Exercise requirements: Return word for word the portion of the passage below on lifting Sylow subgroups, starting at "If $P$ is an" and ending at "a Sylow $p$-subgroup.".

Selection:

I am not sure how this can happen, allow me to explain. Let us start by assuming that all groups involved are finite. Suppose that $S$ is a Sylow $p$-subgroup of $G$ and that it lifts to $E.$ Taking the fiber product along the inclusion $S \to G,$ we get the exact sequence $$1 \rightarrow P \rightarrow E \times_G S \to S \rightarrow 1.$$ By the assumption that $S$ lifts to $E,$ this exact sequence is split.
If $P$ is an abelian $p$-group, this should imply that there is a lift of $G$ to $E,$ since the map $res:H^2(G,P) \to H^2(S,P)$ is injective by the assumption that $S$ is a Sylow $p$-subgroup.

Now, it seems to me that using the above argument for when $P$ is an abelian $p$-group, we should be able to do some devissage argument to show that given any extension $1 \to P \to E \to G \to 1$ of profinite groups and a lift of a Sylow $p$-subgroup of $G$ to $E$ as in the exercise, there is a lift of $G$ to $E$ as well. But this is in contradiction to the exercise.

Source excerpt:
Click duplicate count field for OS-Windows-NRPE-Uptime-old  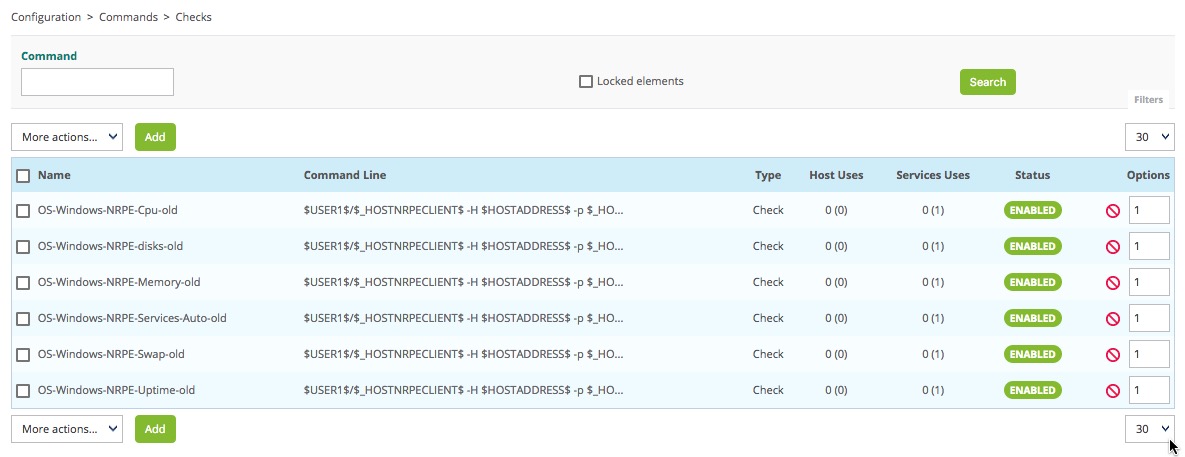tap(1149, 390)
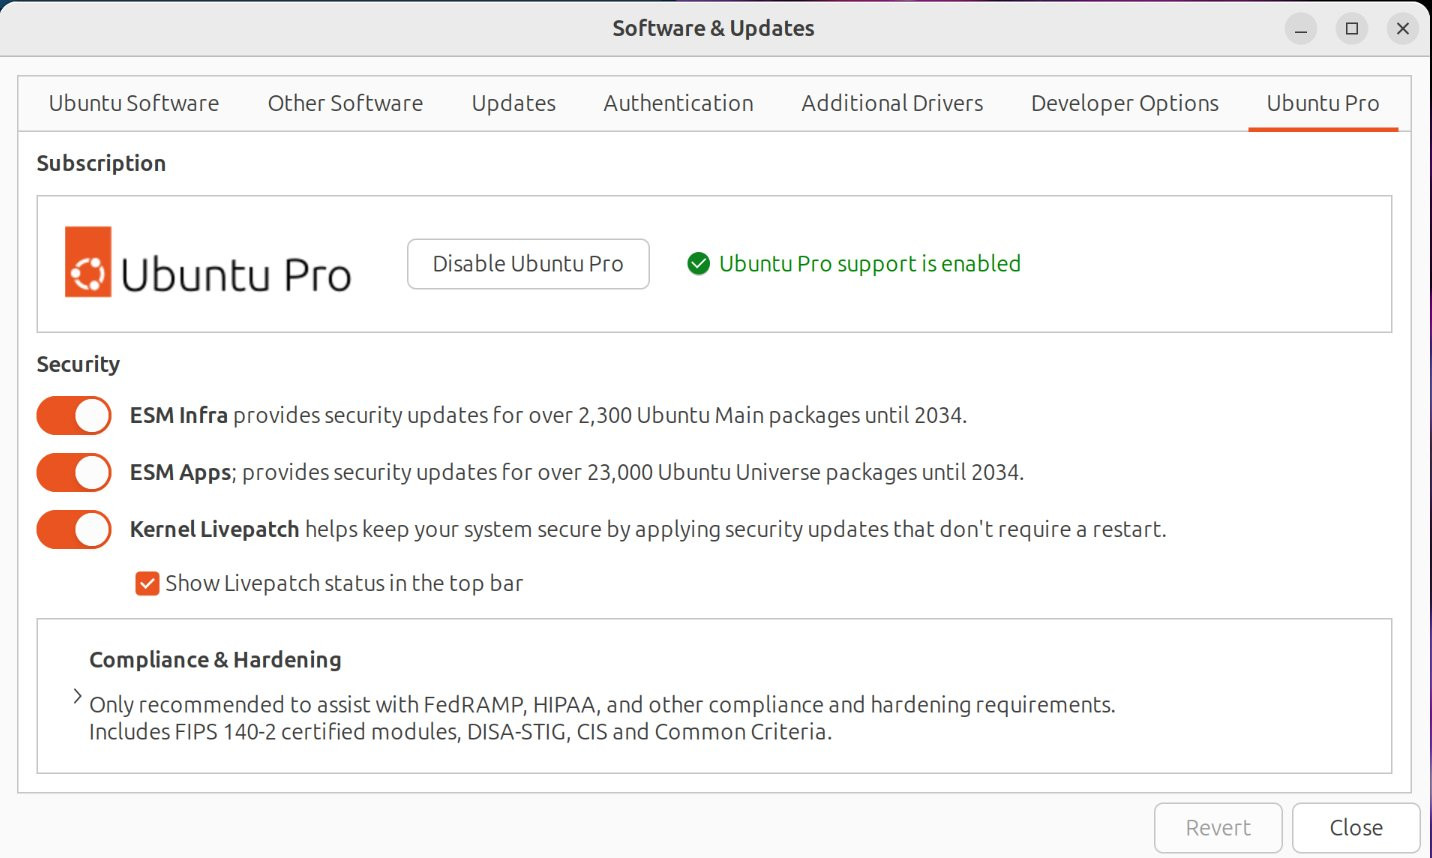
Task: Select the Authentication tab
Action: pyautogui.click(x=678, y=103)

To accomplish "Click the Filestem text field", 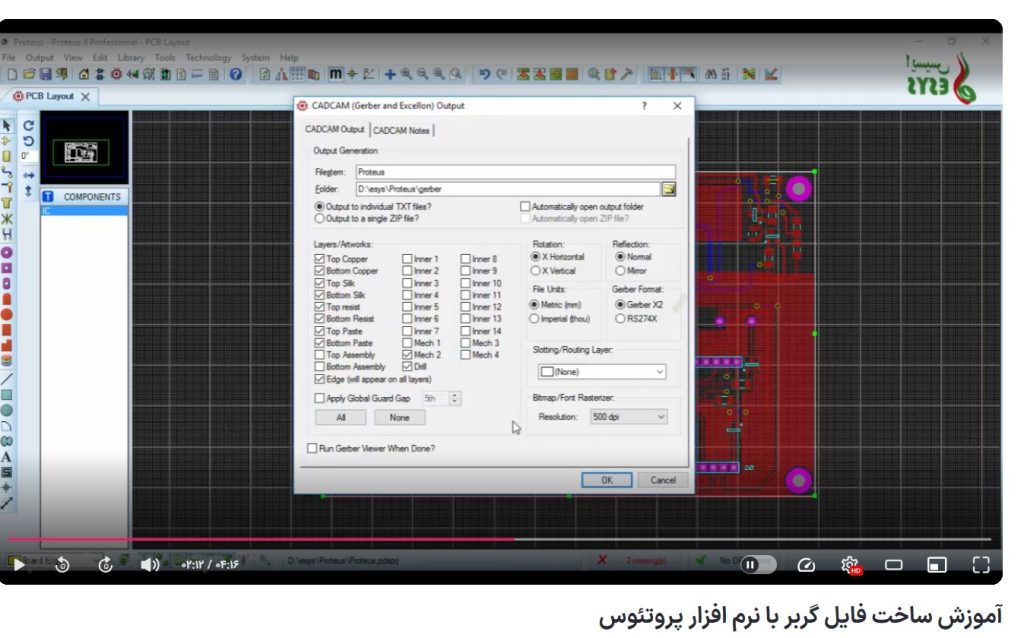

Task result:
If $P$ is an abelian $p$-group, this should imply that there is a lift of $G$ to $E,$ since the map $res:H^2(G,P) \to H^2(S,P)$ is injective by the assumption that $S$ is a Sylow $p$-subgroup.